General characteristics
- Displacement: 173 tons
- Length: 97 ft (30 m)
- Beam: 22 ft (6.7 m)
- Draft: 9 ft (2.7 m)
- Speed: 10 knots
- Complement: 17
- Armament: Two machine guns

= USS Merit =

Minesweeper of the United States Navy

USS Merit (AMc-90) was an acquired by the U.S. Navy for the dangerous task of removing mines from minefields laid in the water to prevent ships from passing.

Merit was laid down 15 August 1941 by Fulton Shipyard, Antioch, California; launched 4 January 1942; sponsored by Mrs. Walter H. Eels; and placed in service 28 March 1942.

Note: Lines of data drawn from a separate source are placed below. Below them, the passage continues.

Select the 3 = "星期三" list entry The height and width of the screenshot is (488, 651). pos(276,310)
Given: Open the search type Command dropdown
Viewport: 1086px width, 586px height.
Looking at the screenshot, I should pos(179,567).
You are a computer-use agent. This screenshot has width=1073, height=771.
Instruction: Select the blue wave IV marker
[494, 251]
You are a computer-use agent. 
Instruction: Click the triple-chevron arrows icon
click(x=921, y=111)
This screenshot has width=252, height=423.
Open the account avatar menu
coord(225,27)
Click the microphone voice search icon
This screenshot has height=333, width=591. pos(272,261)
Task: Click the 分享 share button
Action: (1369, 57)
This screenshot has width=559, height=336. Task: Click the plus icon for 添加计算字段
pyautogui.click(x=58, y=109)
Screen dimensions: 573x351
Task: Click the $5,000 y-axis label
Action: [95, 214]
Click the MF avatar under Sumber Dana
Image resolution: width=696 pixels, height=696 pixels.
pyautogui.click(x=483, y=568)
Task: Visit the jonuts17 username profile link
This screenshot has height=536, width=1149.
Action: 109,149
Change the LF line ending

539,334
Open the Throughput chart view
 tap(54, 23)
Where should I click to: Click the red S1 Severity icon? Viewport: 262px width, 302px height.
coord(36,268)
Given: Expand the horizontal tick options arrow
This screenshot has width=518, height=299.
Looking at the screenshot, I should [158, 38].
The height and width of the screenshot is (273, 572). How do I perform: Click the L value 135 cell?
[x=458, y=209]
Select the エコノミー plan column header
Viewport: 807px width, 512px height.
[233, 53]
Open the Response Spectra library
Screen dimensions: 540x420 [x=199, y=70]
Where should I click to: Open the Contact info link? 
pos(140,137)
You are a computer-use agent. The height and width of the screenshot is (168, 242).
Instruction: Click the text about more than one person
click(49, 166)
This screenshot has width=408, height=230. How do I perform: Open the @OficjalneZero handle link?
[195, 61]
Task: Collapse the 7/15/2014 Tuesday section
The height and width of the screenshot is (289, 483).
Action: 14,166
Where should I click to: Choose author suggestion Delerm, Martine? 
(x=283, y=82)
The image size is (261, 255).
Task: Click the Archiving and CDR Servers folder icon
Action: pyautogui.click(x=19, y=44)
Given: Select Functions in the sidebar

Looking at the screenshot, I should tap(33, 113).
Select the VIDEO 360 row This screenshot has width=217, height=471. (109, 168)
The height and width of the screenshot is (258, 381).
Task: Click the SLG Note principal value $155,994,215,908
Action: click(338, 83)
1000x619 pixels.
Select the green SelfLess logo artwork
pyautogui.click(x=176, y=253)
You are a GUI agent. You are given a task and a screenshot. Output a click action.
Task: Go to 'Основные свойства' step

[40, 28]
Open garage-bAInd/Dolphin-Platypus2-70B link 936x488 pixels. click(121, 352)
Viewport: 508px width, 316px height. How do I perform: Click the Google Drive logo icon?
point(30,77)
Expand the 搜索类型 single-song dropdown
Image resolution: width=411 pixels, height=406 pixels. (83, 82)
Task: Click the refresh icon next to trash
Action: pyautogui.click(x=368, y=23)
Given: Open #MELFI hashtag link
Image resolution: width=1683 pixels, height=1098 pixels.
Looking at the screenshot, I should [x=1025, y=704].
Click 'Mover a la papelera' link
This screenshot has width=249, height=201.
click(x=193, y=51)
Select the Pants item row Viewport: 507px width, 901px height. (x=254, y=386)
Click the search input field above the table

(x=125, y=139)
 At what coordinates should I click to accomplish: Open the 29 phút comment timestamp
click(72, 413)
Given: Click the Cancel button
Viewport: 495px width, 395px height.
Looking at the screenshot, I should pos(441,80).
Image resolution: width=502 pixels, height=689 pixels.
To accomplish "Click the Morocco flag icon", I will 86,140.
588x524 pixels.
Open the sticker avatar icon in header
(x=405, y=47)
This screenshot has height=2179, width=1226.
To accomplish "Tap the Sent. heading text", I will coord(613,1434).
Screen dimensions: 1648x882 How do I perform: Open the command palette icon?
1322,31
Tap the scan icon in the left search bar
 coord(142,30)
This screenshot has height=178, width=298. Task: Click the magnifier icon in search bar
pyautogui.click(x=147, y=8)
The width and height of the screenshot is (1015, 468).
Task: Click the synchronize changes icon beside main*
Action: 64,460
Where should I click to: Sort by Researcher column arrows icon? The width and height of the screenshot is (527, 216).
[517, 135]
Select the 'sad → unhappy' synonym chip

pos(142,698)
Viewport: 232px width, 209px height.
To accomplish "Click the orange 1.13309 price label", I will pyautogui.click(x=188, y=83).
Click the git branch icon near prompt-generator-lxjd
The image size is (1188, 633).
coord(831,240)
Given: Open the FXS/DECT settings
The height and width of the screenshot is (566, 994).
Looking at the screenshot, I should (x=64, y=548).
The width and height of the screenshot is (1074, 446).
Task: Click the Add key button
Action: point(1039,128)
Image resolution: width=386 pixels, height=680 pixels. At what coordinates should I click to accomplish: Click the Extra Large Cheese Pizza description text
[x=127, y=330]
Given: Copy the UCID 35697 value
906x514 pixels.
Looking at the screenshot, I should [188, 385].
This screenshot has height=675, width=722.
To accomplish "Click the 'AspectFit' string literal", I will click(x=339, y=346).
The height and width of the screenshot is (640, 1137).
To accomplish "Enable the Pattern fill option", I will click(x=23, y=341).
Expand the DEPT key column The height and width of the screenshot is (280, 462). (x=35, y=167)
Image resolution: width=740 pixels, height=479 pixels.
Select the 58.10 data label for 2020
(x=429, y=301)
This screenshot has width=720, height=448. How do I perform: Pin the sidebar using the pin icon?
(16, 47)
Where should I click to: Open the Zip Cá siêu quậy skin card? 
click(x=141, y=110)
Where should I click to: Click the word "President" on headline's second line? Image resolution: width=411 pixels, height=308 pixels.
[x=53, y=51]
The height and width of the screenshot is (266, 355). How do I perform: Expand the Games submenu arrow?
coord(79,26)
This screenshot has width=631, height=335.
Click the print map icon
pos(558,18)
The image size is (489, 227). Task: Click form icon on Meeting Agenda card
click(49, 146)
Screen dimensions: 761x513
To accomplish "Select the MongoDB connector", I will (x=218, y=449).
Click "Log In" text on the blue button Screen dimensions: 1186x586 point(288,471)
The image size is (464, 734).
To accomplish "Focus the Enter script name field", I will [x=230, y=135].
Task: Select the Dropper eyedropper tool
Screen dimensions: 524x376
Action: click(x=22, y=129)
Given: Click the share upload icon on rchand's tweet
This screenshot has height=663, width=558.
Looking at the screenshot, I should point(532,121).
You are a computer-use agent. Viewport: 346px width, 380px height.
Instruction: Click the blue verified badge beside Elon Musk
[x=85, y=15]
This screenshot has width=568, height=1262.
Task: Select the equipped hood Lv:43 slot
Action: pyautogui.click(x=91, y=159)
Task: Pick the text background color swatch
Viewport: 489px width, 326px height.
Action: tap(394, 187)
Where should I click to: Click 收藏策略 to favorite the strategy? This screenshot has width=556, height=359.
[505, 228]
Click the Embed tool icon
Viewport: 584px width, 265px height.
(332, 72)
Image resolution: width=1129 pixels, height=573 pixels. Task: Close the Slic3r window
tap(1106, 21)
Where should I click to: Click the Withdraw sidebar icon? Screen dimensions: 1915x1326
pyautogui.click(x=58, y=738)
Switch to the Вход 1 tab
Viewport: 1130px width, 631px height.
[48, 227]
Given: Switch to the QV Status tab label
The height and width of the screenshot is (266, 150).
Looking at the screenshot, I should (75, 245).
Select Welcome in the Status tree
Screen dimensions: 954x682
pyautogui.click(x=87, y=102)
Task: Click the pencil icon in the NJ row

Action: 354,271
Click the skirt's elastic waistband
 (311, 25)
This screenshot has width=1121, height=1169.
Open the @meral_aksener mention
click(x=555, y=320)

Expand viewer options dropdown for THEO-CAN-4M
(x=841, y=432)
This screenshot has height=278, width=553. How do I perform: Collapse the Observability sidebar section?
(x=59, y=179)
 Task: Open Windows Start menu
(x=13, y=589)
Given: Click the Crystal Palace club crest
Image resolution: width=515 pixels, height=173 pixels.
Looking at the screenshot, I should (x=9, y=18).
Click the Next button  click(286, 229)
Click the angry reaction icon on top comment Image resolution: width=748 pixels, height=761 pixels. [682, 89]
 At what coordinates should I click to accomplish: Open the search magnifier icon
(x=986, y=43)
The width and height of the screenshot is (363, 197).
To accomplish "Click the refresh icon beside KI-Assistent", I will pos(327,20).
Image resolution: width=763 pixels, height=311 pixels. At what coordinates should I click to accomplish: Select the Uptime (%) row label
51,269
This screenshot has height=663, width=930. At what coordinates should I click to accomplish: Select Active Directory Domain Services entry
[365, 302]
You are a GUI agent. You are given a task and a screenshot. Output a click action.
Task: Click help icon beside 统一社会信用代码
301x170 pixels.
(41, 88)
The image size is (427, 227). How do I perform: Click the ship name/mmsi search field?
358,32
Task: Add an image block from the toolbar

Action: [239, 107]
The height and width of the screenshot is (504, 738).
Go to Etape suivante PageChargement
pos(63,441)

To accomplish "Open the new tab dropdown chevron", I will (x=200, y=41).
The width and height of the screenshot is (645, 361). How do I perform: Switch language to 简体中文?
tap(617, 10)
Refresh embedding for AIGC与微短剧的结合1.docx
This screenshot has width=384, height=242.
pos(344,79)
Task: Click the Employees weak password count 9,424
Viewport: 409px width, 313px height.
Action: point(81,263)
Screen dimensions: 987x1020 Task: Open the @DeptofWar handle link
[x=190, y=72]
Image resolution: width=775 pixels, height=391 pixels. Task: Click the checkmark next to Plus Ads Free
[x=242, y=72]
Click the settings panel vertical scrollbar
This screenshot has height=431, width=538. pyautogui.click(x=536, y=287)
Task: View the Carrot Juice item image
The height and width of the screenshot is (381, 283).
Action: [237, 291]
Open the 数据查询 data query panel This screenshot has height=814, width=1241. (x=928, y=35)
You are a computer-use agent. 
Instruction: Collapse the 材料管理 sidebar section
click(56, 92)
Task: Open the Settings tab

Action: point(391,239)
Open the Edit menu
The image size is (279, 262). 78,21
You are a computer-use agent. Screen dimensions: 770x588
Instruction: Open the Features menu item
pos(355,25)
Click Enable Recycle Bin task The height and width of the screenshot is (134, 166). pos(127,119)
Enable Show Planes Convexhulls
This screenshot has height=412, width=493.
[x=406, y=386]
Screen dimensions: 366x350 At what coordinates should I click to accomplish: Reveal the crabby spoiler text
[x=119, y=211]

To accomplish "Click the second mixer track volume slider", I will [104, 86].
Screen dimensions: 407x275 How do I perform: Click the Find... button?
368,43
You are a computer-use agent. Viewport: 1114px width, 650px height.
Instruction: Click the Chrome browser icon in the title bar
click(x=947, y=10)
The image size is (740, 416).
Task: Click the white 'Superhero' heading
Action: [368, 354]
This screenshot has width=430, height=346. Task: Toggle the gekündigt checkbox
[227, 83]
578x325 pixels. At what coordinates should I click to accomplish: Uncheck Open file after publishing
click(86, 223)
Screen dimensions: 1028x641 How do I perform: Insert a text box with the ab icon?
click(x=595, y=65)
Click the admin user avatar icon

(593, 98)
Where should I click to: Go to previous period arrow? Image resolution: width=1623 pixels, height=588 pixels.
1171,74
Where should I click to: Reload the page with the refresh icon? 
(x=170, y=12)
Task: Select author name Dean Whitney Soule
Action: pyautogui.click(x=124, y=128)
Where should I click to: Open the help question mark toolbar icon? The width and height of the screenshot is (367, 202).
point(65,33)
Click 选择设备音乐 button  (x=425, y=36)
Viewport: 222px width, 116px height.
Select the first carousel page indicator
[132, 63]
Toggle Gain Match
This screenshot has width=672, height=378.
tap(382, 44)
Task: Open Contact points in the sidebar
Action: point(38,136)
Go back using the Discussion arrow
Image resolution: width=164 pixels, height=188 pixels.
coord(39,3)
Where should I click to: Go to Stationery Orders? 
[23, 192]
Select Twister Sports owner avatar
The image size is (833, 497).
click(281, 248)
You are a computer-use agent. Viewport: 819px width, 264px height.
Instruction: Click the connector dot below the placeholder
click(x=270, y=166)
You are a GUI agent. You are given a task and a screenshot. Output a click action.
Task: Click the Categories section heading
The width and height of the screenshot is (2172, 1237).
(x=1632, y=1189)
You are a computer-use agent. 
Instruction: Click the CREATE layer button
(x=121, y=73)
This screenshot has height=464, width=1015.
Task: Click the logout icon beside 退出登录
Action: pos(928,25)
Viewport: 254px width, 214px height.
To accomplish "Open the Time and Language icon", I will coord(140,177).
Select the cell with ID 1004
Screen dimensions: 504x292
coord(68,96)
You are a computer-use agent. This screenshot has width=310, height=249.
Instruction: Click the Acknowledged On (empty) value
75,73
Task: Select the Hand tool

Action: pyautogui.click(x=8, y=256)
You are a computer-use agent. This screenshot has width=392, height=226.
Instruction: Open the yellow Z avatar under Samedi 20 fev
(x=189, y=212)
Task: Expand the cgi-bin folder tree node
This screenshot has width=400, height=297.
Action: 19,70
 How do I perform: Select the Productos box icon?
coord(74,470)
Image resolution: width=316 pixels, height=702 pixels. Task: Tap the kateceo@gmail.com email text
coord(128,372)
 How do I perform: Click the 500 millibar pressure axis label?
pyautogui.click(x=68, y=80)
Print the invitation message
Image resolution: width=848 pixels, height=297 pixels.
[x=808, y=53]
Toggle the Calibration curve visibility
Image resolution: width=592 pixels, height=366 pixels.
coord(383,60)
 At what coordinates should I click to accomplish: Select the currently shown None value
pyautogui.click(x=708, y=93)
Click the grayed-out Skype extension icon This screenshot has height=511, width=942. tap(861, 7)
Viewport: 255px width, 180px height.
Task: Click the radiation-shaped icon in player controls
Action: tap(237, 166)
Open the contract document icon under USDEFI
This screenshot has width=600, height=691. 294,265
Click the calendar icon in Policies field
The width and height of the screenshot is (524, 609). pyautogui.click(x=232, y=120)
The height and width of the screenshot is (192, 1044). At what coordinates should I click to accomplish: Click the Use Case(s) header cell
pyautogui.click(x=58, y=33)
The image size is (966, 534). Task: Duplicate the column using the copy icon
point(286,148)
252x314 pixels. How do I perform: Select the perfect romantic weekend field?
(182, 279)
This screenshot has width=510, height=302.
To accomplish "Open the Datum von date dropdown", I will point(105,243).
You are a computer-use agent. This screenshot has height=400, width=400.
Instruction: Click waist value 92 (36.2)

== World War II service ==

After shakedown along the coast of California, the new coastal minesweeper was assigned to the Western Sea Frontier force. Transferred 16 March 1943 to Naval Local Defense Force, 12th Naval District, she continued her sweeps and patrols to protect San Francisco Harbor as a major departure point for men and materials to the Pacific fighting fronts.

== Post-war inactivation and disposal ==

Regarded as surplus following V-J Day, she was placed out of service 10 December 1945 and struck from the Navy list 8 May 1946. Eight months later Merit transferred to the U.S. Fish and Wild Life Service.